◆ PASSAGE SHOWN
When I hear this, I immediately think longer growing seasons in cold climates plus less impact in already warm climates = more food worldwide. It strikes me that since the climate models tend to spit out warming not only world wide but by area of the world, it would be fairly easy to translate this into an estimate of net impact on food production. This seems to be such an obvious area of study that I can only assume it has been done, and, since we have not heard about it, that the answer from global warming was "increased food production". Since this conclusion neither supports scary headlines, increased grant money, or the anti-growth agenda, no one really talks about it or studies it much. I would bet that if I took all the studies and grants today aimed at quantifying the impact of global warming, more than 95% of the work, maybe 100% of the work, would be aimed solely at negative impacts, studiously ignoring any positive counter-veiling effects.
I often get looks from global warming advocates like I am from Mars when I suggest work needs to be done to figure out how bad warming is, or even if it is really that bad at all. I have learned that there are typically two reasons for this reaction:
- I am talking to one of the anti-growth types, for whom the global warming issue is but a means to the end of growth limitation. These folks need global warming to be BAD as a fundamental premise, not as something that can be fact-checked. They cannot have people questioning that global warming is the ultimate bad thing that trumps everything else anymore than the Catholic Church can have folks start to question the fallibility of the Pope.

◆ ITEMS
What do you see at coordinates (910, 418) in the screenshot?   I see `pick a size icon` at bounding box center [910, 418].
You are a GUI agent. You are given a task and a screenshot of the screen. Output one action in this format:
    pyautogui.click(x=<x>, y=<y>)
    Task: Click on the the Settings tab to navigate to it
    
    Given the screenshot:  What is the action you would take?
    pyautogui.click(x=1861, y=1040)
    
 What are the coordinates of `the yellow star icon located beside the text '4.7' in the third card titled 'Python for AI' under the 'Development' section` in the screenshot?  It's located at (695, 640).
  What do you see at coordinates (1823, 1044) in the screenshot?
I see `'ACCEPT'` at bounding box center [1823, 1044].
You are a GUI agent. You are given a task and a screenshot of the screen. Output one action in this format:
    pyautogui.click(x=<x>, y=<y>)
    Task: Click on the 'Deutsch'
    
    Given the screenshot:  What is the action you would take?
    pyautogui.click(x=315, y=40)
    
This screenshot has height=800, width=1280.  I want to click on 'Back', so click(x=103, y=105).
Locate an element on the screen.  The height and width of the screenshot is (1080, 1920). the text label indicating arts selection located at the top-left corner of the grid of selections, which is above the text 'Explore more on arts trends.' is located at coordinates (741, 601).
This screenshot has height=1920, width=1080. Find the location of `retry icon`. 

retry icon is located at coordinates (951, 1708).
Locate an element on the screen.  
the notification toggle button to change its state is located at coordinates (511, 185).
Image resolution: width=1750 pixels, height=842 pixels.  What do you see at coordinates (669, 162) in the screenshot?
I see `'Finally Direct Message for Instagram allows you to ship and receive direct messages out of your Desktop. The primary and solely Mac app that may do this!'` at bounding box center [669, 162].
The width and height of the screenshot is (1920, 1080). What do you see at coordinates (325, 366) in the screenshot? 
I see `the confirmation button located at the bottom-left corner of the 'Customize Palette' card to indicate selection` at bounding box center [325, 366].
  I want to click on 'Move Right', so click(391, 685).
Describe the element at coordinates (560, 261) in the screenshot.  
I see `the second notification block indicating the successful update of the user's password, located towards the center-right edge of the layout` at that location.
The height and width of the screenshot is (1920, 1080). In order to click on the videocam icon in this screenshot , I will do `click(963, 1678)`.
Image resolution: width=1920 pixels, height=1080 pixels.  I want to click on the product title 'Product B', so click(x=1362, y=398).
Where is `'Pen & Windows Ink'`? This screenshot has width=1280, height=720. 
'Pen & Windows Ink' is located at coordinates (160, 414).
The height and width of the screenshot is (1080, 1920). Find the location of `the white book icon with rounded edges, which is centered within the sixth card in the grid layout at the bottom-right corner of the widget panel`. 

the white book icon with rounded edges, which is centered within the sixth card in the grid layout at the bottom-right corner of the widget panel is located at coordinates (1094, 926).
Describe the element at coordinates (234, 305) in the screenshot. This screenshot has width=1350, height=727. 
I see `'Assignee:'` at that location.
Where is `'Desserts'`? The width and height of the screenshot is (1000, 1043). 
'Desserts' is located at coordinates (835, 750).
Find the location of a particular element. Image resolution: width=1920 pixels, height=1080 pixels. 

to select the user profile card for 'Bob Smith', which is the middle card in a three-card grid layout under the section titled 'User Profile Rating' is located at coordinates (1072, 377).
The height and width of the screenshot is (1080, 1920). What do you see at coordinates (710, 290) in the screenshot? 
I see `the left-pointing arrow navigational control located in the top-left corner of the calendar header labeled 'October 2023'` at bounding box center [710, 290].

◆ WHAT IS ASKED
1 - In the passage on global warming and food production, what share of the work on global warming's impact does the writer bet is aimed solely at negative impacts?
2 - Quote the stretch of the passage on global warming and food production from "I often get" through "of the Pope.".
3 - Extend the passage on global warming and food production, picking up after its last sentence.

◆ RESPONSES FOR EACH TASK
1 - More than 95%, and maybe 100%.

2 -
I often get looks from global warming advocates like I am from Mars when I suggest work needs to be done to figure out how bad warming is, or even if it is really that bad at all. I have learned that there are typically two reasons for this reaction:
- I am talking to one of the anti-growth types, for whom the global warming issue is but a means to the end of growth limitation. These folks need global warming to be BAD as a fundamental premise, not as something that can be fact-checked. They cannot have people questioning that global warming is the ultimate bad thing that trumps everything else anymore than the Catholic Church can have folks start to question the fallibility of the Pope.

3 -
- I am talking to an environmentalists who considers man's impact impact on earth as bad, period. It is almost an aesthetic point of view, that it is fundamentally upsetting to see man changing the earth in such a measurable way, irregardless of whether the change affects man negatively. These are the same folks with whom you cannot argue about caribou in ANWR. They don't oppose ANWR drilling because they honestly think the caribou will be hurt, but because they like the notion that there is a bunch of land somewhere that man is not touching
By the way, though I know this will really mark me as an environmental Luddite, does anyone really believe that in 100 years, if we've really screwed ourselves by making things too hot, that we couldn't find a drastic way to cool the place off? Krakatoa's eruption put enough dust in the air to cool the world for a decade. The world, unfortunately, has a lot of devices that go bang laying around that I bet we could employ to good effect if we needed to put some dust in the stratosphere to cool ourselves off. Yeah, I am sure that there are hidden problems here but isn't it interesting that NO ONE in global warming, inc. ever discusses any option for solving warming except shutting down the world's economies?
What impact, Intervention?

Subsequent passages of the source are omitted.